TASK REQUIREMENTS →
Format the following lines as a JSON list of strings, one string per line, leaving out any blank lines.

RECORDS FOR THIS EXERCISE →
* START *
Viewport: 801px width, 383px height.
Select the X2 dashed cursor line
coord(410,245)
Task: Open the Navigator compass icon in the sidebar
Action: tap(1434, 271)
* END *
WRITTEN ANSWER →
[
  "Viewport: 801px width, 383px height.",
  "Select the X2 dashed cursor line",
  "coord(410,245)",
  "Task: Open the Navigator compass icon in the sidebar",
  "Action: tap(1434, 271)"
]